BY: Jessica Baker, PhD
DATE: November 30, 2015
Earlier this semester, clinical psychology PhD-candidates started their yearlong clinical internship year and we’d like to take this opportunity to welcome the interns who will be working with CEED this year!
Emily White
Emily is a doctoral student in clinical psychology at the University of Nevada, Las Vegas and she is working with CEED full-time during her internship year as part of CEED’s clinical psychology internship program. She earned her M.A. in clinical psychology from UNLV, and her B.A. in psychology from Washington University in St Louis. Her training includes a strong background in CBT and DBT. She completed a training in comprehensive DBT led by Dr. Alan Fruzetti in 2014. She has several years experience working with individuals with eating disorders, including working as a project coordinator for the NIMH funded RIAN trial for adolescents with AN, and providing individual and group therapy in an outpatient eating disorders clinic. She also has experience working with bariatric surgery candidates, both pre- and post-operatively. Along with clinical work, Emily has been involved in ongoing research, mainly focused on the correlates and predictors of body image and disordered eating behaviors, particularly on the constructs of body checking and avoidance. Ultimately, she hopes to work with individuals with eating/weight related problems in a hospital or medical setting.
Alexa Bonacquisti
Alexa Bonacquisti, M.S. is a Clinical Psychology Intern in the Women’s Mental Health Track in the Department of Psychiatry at UNC Chapel Hill. She is currently completing her Ph.D. in Clinical Psychology, with a concentration in Health Psychology, at Drexel University in Philadelphia, PA. Her clinical and research interests are broadly in the area of behavioral medicine and women’s reproductive and sexual health. Alexa is currently seeing patients at CEED on an inpatient and outpatient basis. Following her graduation in August 2016, Alexa plans to pursue a clinical research position in a hospital or academic medical center.
Katy Higgins
Katy is a doctoral student in the UNC Clinical Psychology program and is working with CEED through the Women’s Mental Health Track in the Department of Psychiatry at UNC Chapel Hill.

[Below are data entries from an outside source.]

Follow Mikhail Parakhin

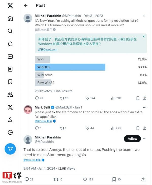(x=132, y=139)
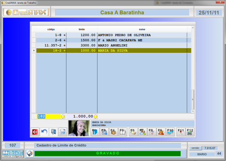Click the red back arrow exit button

(x=35, y=132)
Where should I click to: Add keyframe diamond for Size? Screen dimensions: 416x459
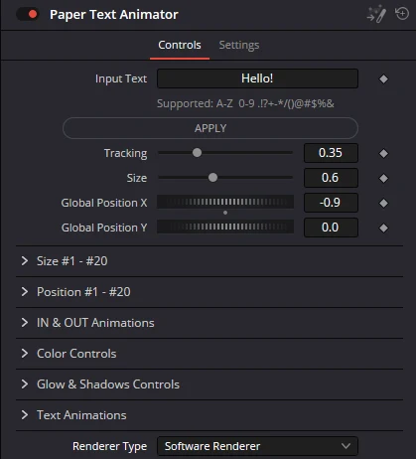click(x=383, y=178)
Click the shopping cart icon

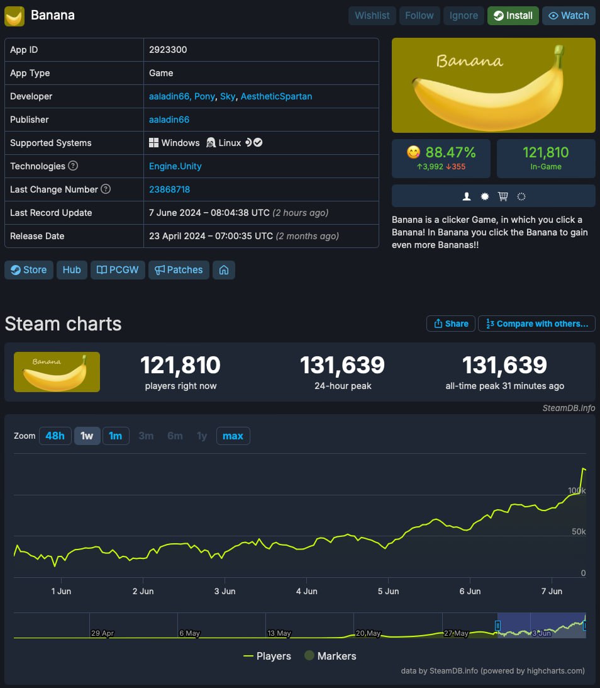pyautogui.click(x=503, y=196)
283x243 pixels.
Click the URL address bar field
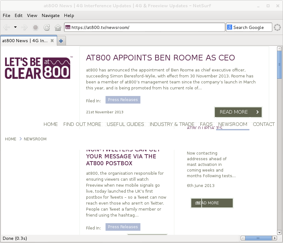coord(144,27)
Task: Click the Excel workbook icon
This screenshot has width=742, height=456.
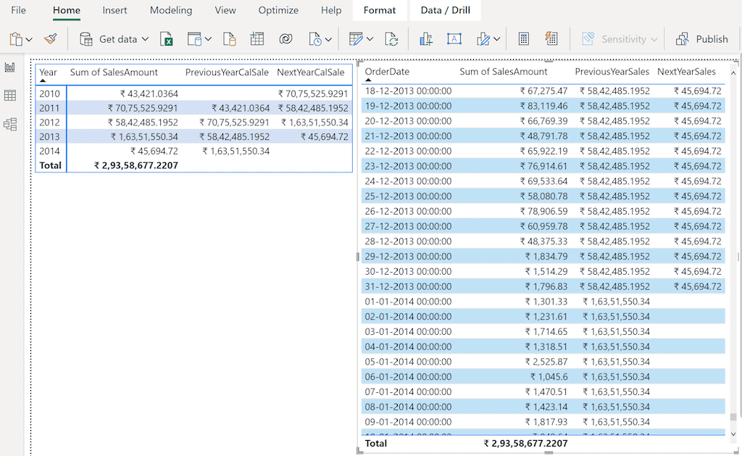Action: 167,39
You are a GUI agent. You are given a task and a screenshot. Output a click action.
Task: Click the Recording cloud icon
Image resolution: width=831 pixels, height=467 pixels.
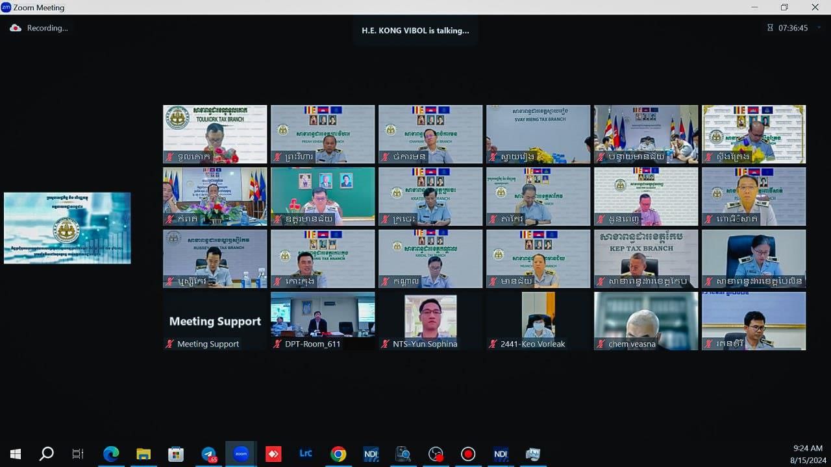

She graduated with Honors from the University of Virginia in 2008 with a BA in Psychology and received her MA in Psychology in 2012 at the University of North Carolina at Chapel Hill. Katy’s research focuses on racial/ethnic minority members’ experience of eating disorders, with a focus on Latinas. Katy defended her dissertation in April 2015. It centered on Latina women and their experience of treatment and recovery from an eating disorder; she was supported in this work by a National Institute of Mental Health Diversity Supplement. You can read more about her study here: http://latinaeatingdisordersproject.web.unc.edu/welcome-to-the-latina-eating-disorders-project-webpage/.
Katy has specialized experience and interest in treating eating disorders and anxiety disorders. As a graduate practicum student, she conducted individual and group therapy with males and females with anorexia nervosa and bulimia nervosa in inpatient, partial hospitalization, and outpatient settings through CEED. She also has advanced knowledge of cognitive behavioral therapy and exposure and response prevention through her work in the UNC Anxiety and Stress Disorders Clinic, where she treated obsessive-compulsive disorder, social anxiety, post-traumatic stress disorder, trichotillomania, dermatillomania, generalized anxiety disorder, specific phobias, and panic disorder. Katy is excited to be a Clinical Psychology predoctoral intern in the Women’s Mental Health track at the University of North Carolina School of Medicine, where she has the opportunity to continue conducting therapy and research with CEED.
After internship, Katy hopes to work in an academic medical center, where she will be able to work with patients who have eating and anxiety disorders.